§ **Problem details**:
Could you repeat, word for word, every line from the one containing "Strategy (43, 2422)" through the final line of the records below, and nothing else?

Items from a dataset:
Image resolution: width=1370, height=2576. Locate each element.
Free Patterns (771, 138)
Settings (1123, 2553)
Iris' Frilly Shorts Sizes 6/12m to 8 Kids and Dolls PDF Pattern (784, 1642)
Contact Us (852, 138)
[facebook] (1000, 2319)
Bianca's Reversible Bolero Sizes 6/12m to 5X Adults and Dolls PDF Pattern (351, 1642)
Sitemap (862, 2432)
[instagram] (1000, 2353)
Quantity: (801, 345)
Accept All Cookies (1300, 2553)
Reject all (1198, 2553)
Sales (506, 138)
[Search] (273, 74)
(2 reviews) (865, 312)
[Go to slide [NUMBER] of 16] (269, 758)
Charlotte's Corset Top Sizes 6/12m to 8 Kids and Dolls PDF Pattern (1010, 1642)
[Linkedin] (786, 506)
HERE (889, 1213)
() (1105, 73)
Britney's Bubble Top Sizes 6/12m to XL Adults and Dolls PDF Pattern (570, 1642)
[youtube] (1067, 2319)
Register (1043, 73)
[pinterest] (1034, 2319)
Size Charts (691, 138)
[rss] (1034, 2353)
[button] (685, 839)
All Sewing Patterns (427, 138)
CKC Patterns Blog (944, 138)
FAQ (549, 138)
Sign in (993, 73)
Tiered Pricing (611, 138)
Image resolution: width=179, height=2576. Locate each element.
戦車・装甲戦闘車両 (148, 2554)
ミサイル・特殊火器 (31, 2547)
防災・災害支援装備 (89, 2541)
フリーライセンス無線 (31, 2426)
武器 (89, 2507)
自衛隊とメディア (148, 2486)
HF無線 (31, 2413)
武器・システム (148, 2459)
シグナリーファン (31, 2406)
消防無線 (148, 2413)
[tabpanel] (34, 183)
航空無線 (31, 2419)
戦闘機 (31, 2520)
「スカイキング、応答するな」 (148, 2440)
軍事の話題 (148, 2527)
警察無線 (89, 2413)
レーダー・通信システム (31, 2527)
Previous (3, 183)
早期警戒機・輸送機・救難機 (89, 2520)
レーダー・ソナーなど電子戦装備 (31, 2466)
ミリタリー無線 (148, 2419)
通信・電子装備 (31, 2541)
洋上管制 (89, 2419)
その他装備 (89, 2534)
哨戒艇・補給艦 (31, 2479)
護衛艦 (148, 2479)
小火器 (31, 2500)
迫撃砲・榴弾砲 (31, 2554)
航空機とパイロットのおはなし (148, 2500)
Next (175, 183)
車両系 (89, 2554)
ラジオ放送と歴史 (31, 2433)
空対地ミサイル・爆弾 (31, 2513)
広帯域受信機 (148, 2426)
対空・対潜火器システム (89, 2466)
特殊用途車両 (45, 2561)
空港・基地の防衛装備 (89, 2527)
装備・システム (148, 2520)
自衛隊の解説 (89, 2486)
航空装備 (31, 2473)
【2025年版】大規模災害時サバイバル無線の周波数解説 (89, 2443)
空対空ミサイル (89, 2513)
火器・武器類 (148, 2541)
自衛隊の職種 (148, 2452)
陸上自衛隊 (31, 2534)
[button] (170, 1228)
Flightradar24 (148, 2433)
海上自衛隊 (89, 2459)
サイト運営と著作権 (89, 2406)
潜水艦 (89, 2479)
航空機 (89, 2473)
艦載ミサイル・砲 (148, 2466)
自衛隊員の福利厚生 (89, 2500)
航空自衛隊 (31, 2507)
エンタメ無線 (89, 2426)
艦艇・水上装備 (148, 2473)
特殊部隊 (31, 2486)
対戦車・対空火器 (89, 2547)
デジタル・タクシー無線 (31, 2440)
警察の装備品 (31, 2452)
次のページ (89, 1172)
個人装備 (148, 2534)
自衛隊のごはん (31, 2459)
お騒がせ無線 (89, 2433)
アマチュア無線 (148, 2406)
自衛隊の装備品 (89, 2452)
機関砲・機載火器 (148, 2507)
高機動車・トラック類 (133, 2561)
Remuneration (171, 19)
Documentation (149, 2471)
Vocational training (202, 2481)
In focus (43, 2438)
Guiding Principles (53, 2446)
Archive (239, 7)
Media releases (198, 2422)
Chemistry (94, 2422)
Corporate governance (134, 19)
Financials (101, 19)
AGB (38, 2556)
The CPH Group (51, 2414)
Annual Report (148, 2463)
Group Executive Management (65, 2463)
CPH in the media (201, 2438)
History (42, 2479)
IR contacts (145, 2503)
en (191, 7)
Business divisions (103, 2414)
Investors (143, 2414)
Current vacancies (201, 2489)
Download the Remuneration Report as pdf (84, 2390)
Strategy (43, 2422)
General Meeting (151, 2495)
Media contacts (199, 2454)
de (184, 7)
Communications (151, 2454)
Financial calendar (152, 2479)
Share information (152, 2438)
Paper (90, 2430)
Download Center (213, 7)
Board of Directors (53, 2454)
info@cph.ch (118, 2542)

§ **Your solution**:
Strategy (43, 2422)
General Meeting (151, 2495)
Media contacts (199, 2454)
de (184, 7)
Communications (151, 2454)
Financial calendar (152, 2479)
Share information (152, 2438)
Paper (90, 2430)
Download Center (213, 7)
Board of Directors (53, 2454)
info@cph.ch (118, 2542)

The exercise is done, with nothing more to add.